Надо сказать, что о. Стефан задолго до своей опалы перестроил домик, повелев сде. ать себе отдельный вход, а заодно и ликвидировал кабинет отца Александра, так что комнаты, в которой я был крещен, больше не существует. Отцу было выгорожено в другом месте намного меньшее помещение. Это была не последняя пакость со стороны настоятеля: он еще распорядился, чтобы отца Александра перестали кормить — пусть добывает себе пищу сам.
О. Стефана сменил о. Иоанн Клименко — человек самодовольный и невежественный, служивший прежде в подмосковном Егорьевске. Он и его матушка были людьми хозяйственными. Прежде всего они озаботились покупкой добротного дома и его обустройством. Дурного в этом, впрочем, ничего не было. Первое время о. Иоанн присматривался к отцу и к нам, и ничего не предпринимал. Но вскоре он-таки заразился от о. Стефана злокачественной завистью и продолжил полосу гонений, которая странным образом (а может, и не странным) совпала с гонениями на отца Александра со стороны КГБ. С конца 1983 г. начались допросы, продолжавшиеся почти весь следующий год.

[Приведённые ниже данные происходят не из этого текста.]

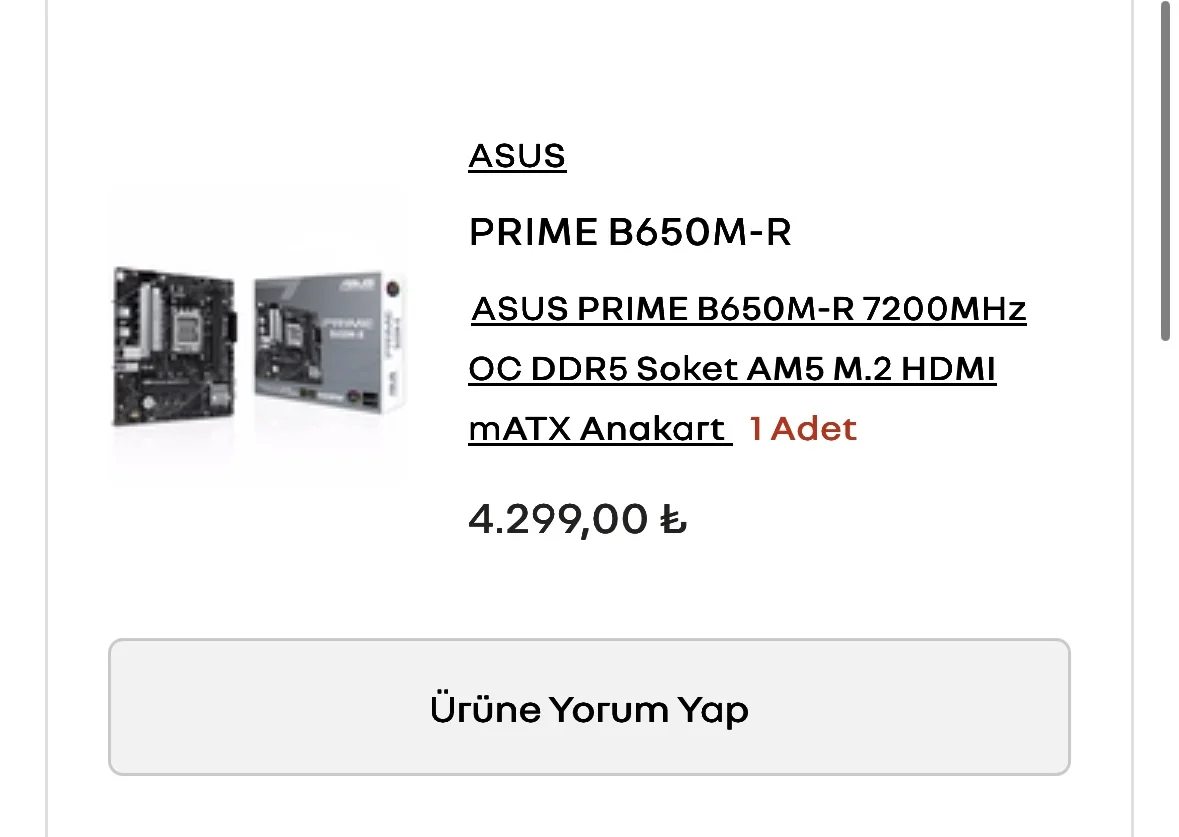Click the '1 Adet' quantity label

pos(803,429)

О. Иоанн тоже был зорок, но по–другому, чем наш отец. Во время службы он пронизывал паству острым взглядом, как бы высматривая в ней нечто, другим недоступное. За это я дал ему прозвище Иоанн Зоркое Око, или Иоанн Впередсмотрящий. На самом деле он выискивал магнитофоны, которые не терпел, и московских крамольников из числа евреев. Его проповеди были своего рода шедеврами в жанре абсурда, и я любил их слушать. Вязкие, с бесконечными повторами, они представляли собой поразительные по дикости самодельные толкования Евангелия. Такова была, в частности, чудовищная проповедь «О группах», где Христос, по его прихоти, без конца говорил своим палачам: «Я же Бог. За что вы Меня схватили?»

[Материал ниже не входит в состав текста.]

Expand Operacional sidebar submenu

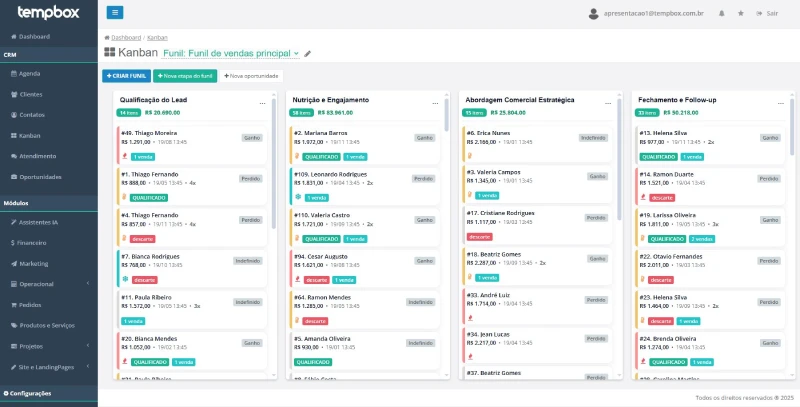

Во время произнесения этих проповедей я буквально давился от смеха. Хотелось тут же всё записать, но о. Иоанн со своим зорким оком не давал такой возможности. Поэтому я стоически выдерживал до конца, а потом вылетал на улицу и судорожно записывал всё, что запомнил. Однажды я прочел очередную подобную проповедь отцу Александру, ему одному. Это было в его кабинете в Новой Деревне. Пока я читал, он все время хохотал, так что мне приходилось останавливаться. Когда я кончил, он продолжал смеяться, а потом сказал: «Не может быть. Вы это придумали». Я возразил: «Ну, отец Александр, вы же были в это время в алтаре и просто не слушали, а я слушал. Это он и говорил. Я только слегка стилизовал».